So sorry Holly  She was a beautiful girl and I can see from the pics how happy she was and how much she loved you all. RIP sweet girl.....


----------



## aus_staffy (Nov 10, 2009)

Sorry to read this, Holly. RIP Slim.


----------



## Carriana (May 13, 2008)

I am so sorry Holly! Too many great dogs lost in the last while. 

That picture of Slim running goofily down the road is my favorite. Always brought a smile to my face. 

R.I.P Slim


----------



## EL CUCO (Jul 25, 2011)

very sad...R.I.P Slim


----------



## MY MIKADO (Apr 7, 2006)

The first thing I thought was poor Fish. I love all those pictures you have posted in the past with Fish and Slim. I am soooo sorry Holly I wish you could feel this internet hug I am sending you. 

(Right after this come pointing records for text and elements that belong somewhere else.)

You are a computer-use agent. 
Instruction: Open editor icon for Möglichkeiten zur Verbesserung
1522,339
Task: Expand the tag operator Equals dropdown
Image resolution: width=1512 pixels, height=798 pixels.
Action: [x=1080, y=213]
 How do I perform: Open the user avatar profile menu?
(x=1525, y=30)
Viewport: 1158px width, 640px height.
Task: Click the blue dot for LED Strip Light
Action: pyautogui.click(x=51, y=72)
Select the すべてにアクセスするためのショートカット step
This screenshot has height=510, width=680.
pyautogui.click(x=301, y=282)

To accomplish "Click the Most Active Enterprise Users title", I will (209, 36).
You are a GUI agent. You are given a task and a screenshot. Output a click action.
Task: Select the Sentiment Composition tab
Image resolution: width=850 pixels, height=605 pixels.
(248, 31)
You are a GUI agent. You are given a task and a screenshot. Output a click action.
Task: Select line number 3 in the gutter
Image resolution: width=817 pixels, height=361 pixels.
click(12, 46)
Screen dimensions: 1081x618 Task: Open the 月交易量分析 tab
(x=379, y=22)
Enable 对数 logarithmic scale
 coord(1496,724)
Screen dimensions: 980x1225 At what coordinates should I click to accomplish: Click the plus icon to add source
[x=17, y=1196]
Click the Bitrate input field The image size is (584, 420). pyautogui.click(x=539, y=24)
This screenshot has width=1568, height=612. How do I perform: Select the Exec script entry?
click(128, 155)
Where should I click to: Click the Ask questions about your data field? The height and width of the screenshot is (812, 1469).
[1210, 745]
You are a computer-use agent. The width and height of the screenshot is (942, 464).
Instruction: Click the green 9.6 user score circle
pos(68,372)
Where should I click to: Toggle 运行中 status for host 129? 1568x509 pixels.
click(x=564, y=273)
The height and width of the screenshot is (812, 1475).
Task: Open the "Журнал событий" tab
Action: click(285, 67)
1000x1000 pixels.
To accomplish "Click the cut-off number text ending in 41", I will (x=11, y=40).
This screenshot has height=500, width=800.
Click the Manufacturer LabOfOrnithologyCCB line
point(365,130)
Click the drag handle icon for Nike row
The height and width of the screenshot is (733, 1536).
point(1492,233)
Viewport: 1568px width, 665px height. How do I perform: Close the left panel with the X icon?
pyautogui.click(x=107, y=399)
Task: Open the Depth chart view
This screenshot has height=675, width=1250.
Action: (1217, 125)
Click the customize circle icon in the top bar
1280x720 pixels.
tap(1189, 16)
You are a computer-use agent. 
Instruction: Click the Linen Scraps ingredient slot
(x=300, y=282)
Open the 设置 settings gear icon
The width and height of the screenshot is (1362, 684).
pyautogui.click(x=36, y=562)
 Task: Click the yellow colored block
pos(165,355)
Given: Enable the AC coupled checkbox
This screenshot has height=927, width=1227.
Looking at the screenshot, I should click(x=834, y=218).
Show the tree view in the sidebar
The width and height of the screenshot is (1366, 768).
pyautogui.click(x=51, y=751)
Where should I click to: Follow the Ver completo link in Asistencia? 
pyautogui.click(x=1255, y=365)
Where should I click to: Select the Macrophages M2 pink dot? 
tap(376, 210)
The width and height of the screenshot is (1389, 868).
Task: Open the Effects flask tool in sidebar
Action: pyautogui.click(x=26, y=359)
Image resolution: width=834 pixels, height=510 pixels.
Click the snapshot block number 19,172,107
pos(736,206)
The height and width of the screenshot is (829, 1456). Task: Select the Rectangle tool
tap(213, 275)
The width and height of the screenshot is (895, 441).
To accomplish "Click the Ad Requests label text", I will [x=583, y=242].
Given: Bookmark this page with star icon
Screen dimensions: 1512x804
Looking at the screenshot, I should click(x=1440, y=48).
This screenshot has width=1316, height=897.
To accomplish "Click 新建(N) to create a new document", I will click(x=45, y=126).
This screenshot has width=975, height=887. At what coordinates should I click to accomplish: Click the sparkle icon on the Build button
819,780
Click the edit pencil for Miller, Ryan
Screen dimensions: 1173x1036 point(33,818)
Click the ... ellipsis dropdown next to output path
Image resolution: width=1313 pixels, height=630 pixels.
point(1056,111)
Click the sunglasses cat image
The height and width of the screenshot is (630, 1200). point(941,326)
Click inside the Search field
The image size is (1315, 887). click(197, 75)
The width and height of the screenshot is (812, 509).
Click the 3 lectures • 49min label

R.I.P. dear Slim you maybe gone from this world but you forever be in our hearts.


----------



## bahamutt99 (May 14, 2008)

Sorry for your loss, Holly.


----------



## pitbullmamanatl (Jun 1, 2010)

Rip Slim. So sorry, Holly!!!!


----------



## Aireal (Jul 2, 2010)

holly i am sooo sorry for your loss, rip slim


----------



## Jill (Aug 1, 2011)

I know I'm a stranger to you so my words may seem like platitudes but I am sincerely sorry that you had to lose Slim so early in her life. If it is some small comfort, when I look at those photos I see a really happy dog living an incredibly full life full of love ~ just look at her tearing up the road with abandon, snuggling with her buddies in the barn, those open fields for her to run in and mostly look at the loving bond with her favourite little red-head, just look at those two! She was beautiful and you obviously gave her a life full of love and happiness. My heart goes out to you and yours.


----------



## Black Rabbit (Nov 14, 2009)

Holly I know your sad but you did all you could for her. You gave her a wonderful life full of love. I know it's hard to watch them go at a young age but it was not your fault and there was nothing that could have prevented her problems. Give the girls a hug for me k, love you Holly please let me know if you guys need anything k.


----------



## r0ckah0l1c (Jan 18, 2011)

I'm sorry for your loss :'( I don't think anybody would ever consider you to be a bad owner. It doesn't matter the age Slim passed... it matters the quality of life she had while she was alive. You did an exceptional job raising her as you have done with all of your dogs. Just remember all dogs go to heaven... you will meet with her again on the other side.


----------



## duckyp0o77 (Dec 5, 2008)

crazy how a post like this from a thousand miles away & someone you've never met before can touch you like this... RIP =(


----------



## American_Pit13 (Apr 23, 2007)

Thank you all. I love how this forum is when someone losses a pet. Whether I know you or I don't know you all of your words have meaning.


----------



## Black Rabbit (Nov 14, 2009)

(hugs) you can always give me a call if you need to talk. My phone is on Ryan's Parent's company plan and it's an Oroville # so it's a local call


----------



## dixieland (Aug 14, 2009)

RIP Slim.I'm so sorry to hear this Holly.Don't for one second think you did this girl wrong in any way.You and your family loved her dearly and I'm sure that's all she wanted and needed.


----------